Dear Pat Robertson
Dear Pat Robertson,
I know that you know that all press is good press, so I appreciate the shout-out. And you make God look like a big mean bully who kicks people when they are down, so I'm all over that action. But when you say that Haiti has made a pact with me, it is totally humiliating. I may be evil incarnate, but I'm no welcher. The way you put it, making a deal with me leaves folks desperate and impoverished. Sure, in the afterlife, but when I strike bargains with people, they first get something here on earth -- glamour, beauty, talent, wealth, fame, glory, a golden fiddle. Those Haitians have nothing, and I mean nothing. And that was before the earthquake. Haven't you seen "Crossroads"? Or "Damn Yankees"? If I had a thing going with Haiti, there'd be lots of banks, skyscrapers, SUVs, exclusive night clubs, Botox -- that kind of thing. An 80 percent poverty rate is so not my style. Nothing against it -- I'm just saying: Not how I roll. You're doing great work, Pat, and I don't want to clip your wings -- just, come on, you're making me look bad. And not the good kind of bad. Keep blaming God. That's working. But leave me out of it, please. Or we may need to renegotiate your own contract.
Best, Satan
(LILY COYLE, MINNEAPOLIS)
A much more charitable, christian, response to this sad, old, fearful politician preacher man can be found by Don Miller on Relevant Magazine's website:
Regardless, it was sadly irresponsible for him to make such a devastatingly shocking statement in the context of great hurt. Can you imagine giving the eulogy at a funeral and starting out by saying “before I tell you about God’s grace, let me make it clear that little Johnny deserved to die because he stole candy from a store.” There is something wrong with a person who would do this. These people are often, themselves, controlling. They are wired to build empires, and in order to build empires you have to get people to do what you say, and if you have God standing behind you threatening hurt and pain, you can motivate people.

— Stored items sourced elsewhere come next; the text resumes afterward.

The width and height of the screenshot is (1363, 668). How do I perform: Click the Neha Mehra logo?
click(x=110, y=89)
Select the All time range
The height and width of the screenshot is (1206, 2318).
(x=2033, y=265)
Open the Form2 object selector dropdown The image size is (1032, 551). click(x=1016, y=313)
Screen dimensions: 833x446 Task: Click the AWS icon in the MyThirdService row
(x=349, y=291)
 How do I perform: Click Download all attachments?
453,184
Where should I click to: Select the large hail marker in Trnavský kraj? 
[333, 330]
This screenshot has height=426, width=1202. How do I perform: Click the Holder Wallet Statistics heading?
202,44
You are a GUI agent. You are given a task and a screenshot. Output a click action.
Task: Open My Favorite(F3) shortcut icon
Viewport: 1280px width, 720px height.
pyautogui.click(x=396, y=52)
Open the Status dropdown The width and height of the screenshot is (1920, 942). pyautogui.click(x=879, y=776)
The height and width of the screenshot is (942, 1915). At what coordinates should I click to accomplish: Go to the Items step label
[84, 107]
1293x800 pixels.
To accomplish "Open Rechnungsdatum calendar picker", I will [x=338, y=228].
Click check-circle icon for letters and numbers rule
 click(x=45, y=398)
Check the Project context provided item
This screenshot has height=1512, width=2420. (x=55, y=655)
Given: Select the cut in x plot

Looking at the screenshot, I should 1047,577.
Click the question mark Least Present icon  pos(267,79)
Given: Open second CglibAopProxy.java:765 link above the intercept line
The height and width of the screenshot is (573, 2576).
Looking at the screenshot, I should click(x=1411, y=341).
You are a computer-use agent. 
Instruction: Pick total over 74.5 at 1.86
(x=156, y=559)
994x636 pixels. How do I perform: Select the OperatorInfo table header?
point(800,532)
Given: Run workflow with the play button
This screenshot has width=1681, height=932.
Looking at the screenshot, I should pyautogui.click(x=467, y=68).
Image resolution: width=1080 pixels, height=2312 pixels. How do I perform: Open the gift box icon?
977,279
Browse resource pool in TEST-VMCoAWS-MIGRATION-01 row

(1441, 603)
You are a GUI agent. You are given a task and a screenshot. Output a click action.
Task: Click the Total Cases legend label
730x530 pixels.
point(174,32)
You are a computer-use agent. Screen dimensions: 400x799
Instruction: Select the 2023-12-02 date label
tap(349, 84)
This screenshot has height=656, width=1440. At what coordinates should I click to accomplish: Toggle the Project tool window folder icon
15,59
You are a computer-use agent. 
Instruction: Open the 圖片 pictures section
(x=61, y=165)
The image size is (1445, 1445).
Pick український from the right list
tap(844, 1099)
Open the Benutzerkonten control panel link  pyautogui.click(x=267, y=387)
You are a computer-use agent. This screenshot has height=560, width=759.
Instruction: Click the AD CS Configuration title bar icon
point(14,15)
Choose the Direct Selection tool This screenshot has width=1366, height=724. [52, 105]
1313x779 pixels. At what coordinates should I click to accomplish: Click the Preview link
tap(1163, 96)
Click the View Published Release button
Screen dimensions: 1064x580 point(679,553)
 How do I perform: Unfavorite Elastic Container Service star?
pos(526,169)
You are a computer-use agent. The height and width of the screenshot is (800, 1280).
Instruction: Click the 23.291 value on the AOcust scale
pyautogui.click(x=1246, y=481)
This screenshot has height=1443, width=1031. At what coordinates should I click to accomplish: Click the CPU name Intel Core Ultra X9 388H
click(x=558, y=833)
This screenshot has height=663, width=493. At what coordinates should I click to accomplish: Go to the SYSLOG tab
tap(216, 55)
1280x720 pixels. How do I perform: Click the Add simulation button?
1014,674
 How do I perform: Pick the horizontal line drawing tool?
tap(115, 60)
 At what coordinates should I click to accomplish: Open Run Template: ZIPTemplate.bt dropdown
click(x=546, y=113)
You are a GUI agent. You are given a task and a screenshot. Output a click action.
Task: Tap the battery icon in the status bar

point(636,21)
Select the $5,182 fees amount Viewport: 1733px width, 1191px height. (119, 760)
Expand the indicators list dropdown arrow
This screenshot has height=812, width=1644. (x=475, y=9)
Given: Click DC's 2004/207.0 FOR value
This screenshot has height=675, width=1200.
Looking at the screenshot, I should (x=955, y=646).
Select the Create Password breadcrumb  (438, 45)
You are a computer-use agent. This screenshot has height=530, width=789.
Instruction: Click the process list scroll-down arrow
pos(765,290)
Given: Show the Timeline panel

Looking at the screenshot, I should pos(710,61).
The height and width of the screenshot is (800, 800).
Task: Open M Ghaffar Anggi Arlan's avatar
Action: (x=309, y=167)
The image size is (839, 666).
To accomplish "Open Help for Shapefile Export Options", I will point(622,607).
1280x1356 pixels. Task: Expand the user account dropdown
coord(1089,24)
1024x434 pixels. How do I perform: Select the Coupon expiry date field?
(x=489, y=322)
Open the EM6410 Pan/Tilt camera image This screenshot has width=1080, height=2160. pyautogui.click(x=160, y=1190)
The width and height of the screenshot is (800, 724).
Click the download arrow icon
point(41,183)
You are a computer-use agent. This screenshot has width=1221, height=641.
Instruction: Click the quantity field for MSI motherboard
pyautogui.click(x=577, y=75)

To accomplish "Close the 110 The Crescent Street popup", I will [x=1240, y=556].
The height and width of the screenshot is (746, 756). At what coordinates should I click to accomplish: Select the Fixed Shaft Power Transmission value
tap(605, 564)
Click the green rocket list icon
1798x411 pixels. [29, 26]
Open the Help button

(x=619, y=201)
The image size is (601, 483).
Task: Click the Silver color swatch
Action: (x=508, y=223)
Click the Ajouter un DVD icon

And for speaking the voice of the truly outraged bleeding-heart liberal, I'll take Jon Stewart any day:
Transcript:
Pat Robertson, sitting in front of a CBN Disaster Relief Fund Banner
You know, Kristie, something happened a long time ago in Haiti, and the people might not like to talk about it. They got together and swore a pact to the devil. They said 'we will serve you if you get us free from the French.'Stewart [Stunned silence]
True story. And by whatever sense they have been cursed by one thing after another.
Shut yer pie hole old man. Out of all the things that you could draw on from your religion to bring comfort to a devastated people and region...
[Brings out a large bible]
Look how big your book is! Look at ... [leafs through bible]
'The Lord is close to the broken hearted
he rescues those who are crushed in spirit.'
'Fear thou not for I am with thee. Be not dismayed for I am thy god, I will strenghten thee.'
But you decided to go with "tough titties devil folk"!
Have you read this book?!?! [gestures with bible]
'From the depths of the earth you will again bring me up though the mountains be shaken and the hills be removed. "Yet my unfailing love for you will not be shaken nor my covenant of peace be removed" says the Lord who has compassion on you.'
I mean that almost sounds like it's about %&$#ing earthquakes!
You've got all this, but you went with an urban legend about a deal with the devil.
[imitating Robertson]
"Wheeeel none of this would have happened if those people hadn't drank all those pop rocks and coke."
These are terrible events! Can't we put aside ideology for a second?